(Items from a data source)
BEGIN

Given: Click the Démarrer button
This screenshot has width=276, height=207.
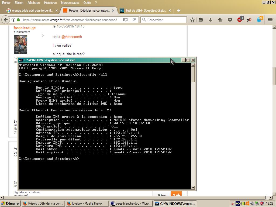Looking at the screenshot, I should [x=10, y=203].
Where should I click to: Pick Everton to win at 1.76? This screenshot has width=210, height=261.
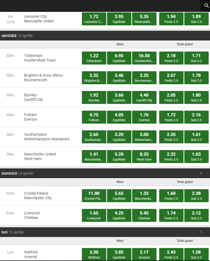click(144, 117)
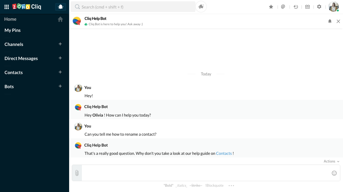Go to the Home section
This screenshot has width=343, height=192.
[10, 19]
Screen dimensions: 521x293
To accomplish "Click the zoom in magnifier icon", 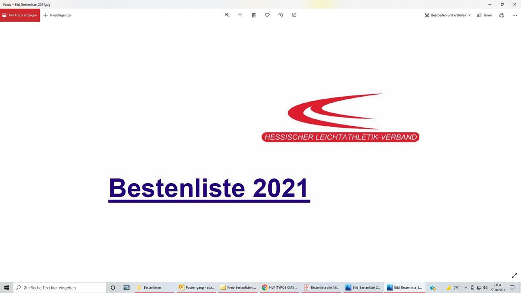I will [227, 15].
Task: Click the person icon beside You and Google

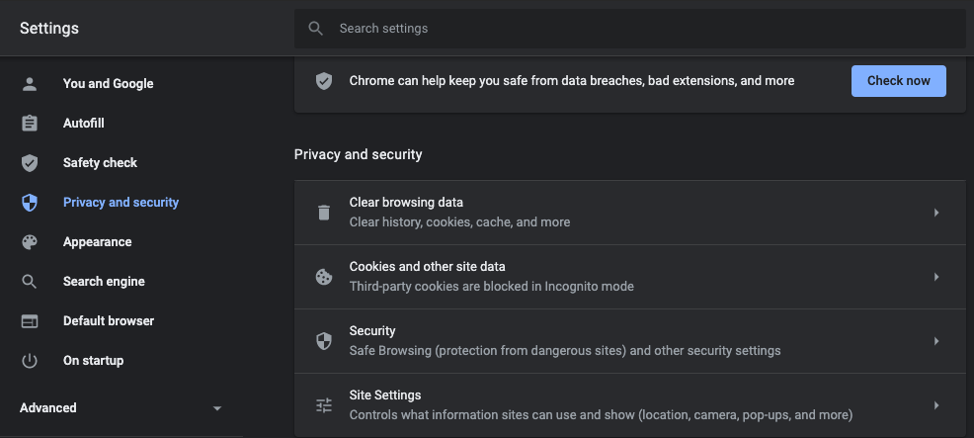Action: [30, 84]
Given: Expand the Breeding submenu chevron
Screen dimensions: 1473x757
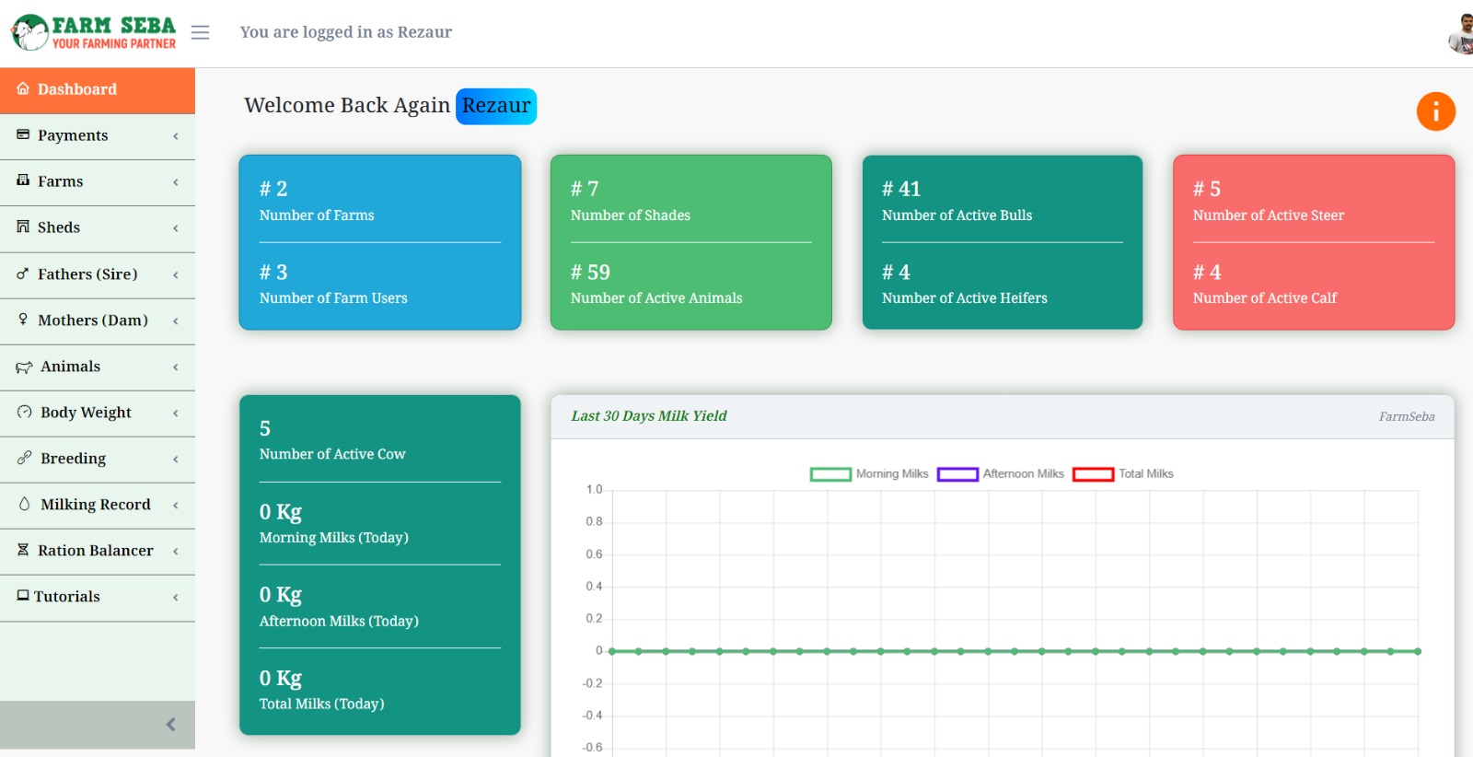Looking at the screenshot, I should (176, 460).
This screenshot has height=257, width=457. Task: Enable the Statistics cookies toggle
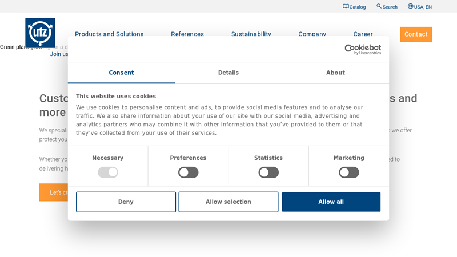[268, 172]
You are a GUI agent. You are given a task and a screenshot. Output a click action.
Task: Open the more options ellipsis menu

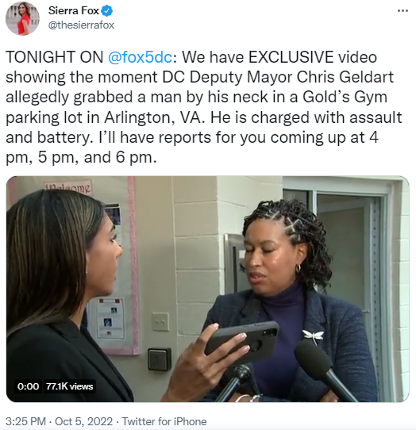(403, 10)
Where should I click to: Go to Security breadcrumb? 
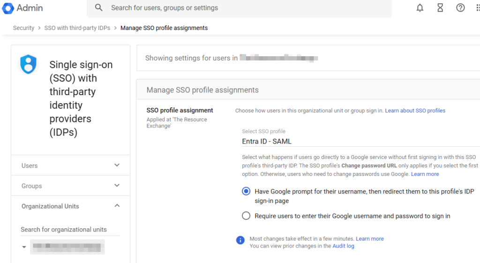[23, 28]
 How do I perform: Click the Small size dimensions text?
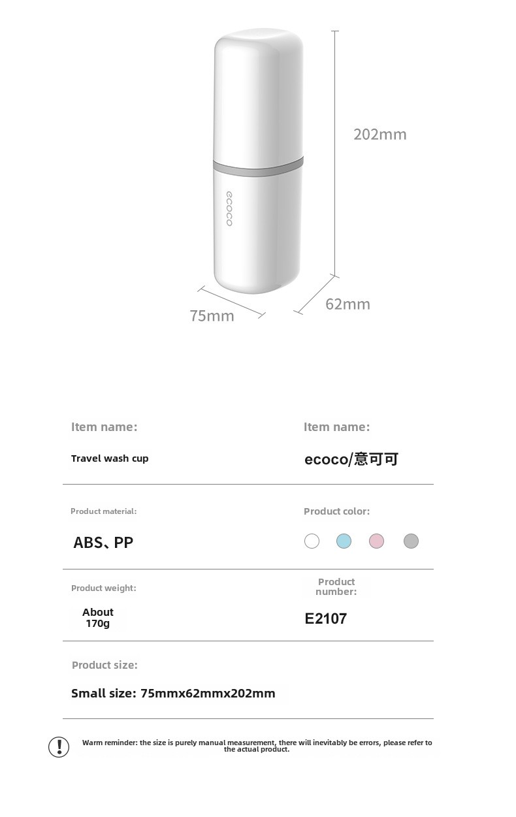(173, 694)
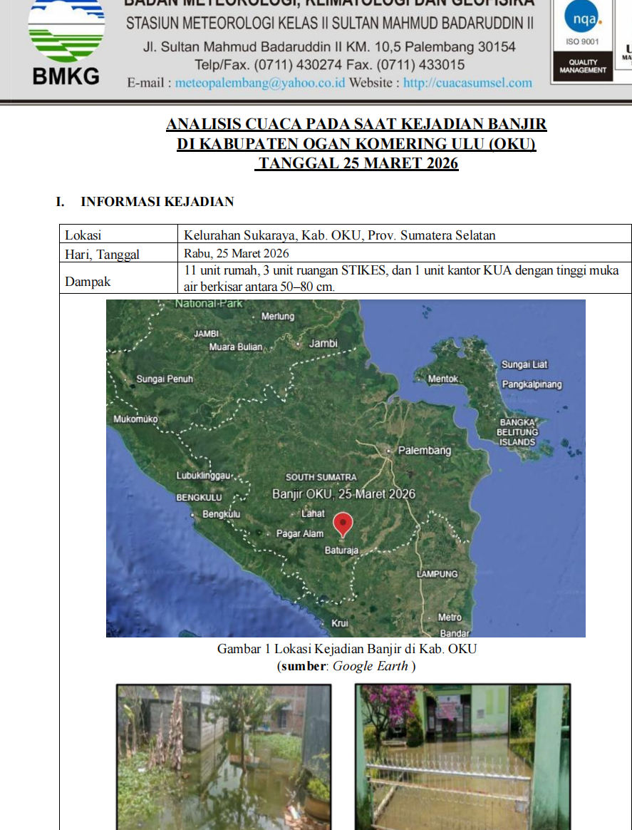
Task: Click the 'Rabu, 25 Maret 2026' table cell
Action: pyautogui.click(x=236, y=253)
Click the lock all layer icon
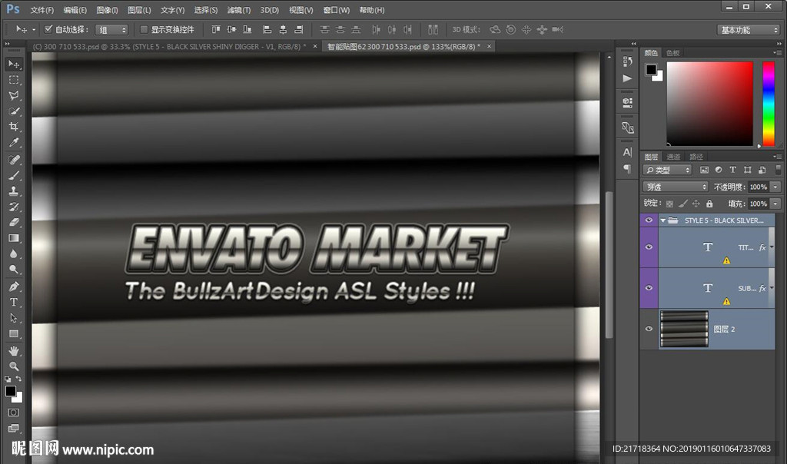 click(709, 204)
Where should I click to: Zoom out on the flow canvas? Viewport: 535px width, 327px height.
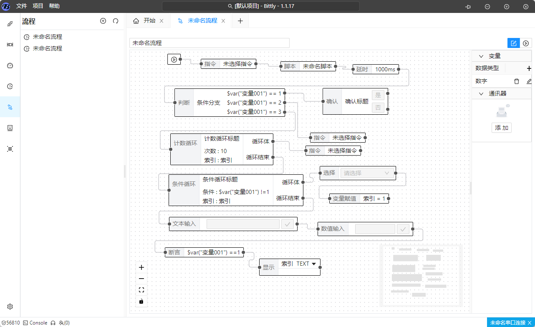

END

*Work to be completed*:
Your answer should be the lines above from the one that contains "This screenshot has height=257, width=457." through the last, set down exactly, with the pictures removed.

*Answer for this exercise*:
This screenshot has height=257, width=457. Task: Enable the Statistics cookies toggle
[268, 172]
You are a GUI agent. You are given a task and a screenshot. Output a click action.
Task: Open the more options ellipsis menu

(403, 10)
Where should I click to: Go to Security breadcrumb? 
[23, 28]
 How do I perform: Click the Small size dimensions text?
(173, 694)
Task: Click the 'Rabu, 25 Maret 2026' table cell
Action: pyautogui.click(x=236, y=253)
Click the lock all layer icon
 click(709, 204)
Where should I click to: Zoom out on the flow canvas? Viewport: 535px width, 327px height.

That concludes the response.